**TASK GOAL**
Please write out the data between the lines holding "Image resolution: width=375, height=2048." and "Over ons (57, 1620)", inclusive, and shift every coordinate in the answers by adding -133 to each number. Give only those lines, with all other text unchanged.

**PROVIDED ENTRIES**
## Start

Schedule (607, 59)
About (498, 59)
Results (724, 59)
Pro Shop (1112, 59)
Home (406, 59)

## End
## Start

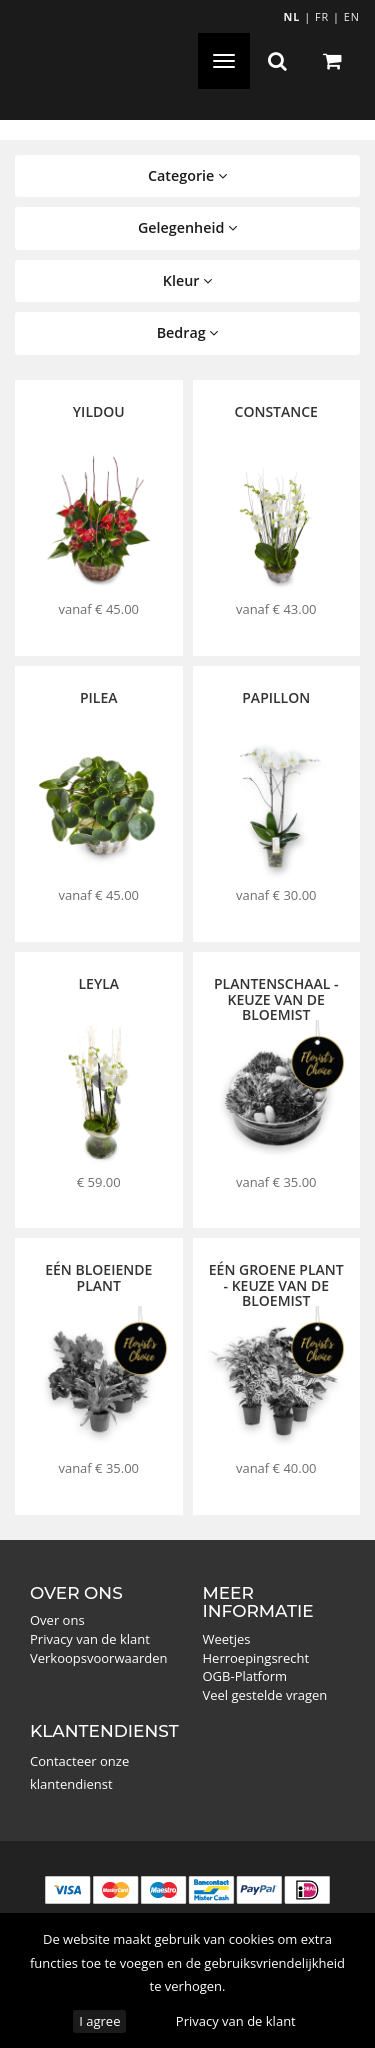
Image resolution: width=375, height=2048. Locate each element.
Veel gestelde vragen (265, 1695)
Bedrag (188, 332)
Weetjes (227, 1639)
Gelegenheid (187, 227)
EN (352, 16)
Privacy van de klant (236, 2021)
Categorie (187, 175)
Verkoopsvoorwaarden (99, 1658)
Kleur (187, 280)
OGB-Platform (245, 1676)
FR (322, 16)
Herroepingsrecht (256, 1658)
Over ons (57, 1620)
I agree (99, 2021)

## End
## Start

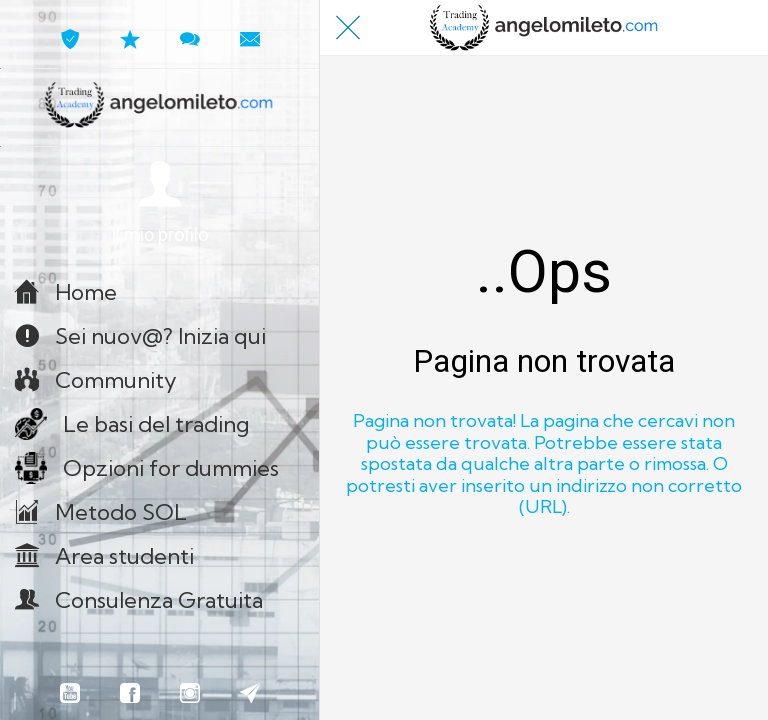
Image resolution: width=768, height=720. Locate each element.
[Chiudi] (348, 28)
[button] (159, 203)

## End

**COMPLETE ANSWER**
Image resolution: width=375, height=2048. Locate each element.
Veel gestelde vragen (132, 1562)
Bedrag (55, 199)
Weetjes (94, 1506)
Gelegenheid (54, 94)
EN (219, -117)
Privacy van de klant (103, 1888)
Categorie (54, 42)
Verkoopsvoorwaarden (-34, 1525)
Kleur (54, 147)
OGB-Platform (112, 1543)
FR (189, -117)
Herroepingsrecht (123, 1525)
Over ons (-76, 1487)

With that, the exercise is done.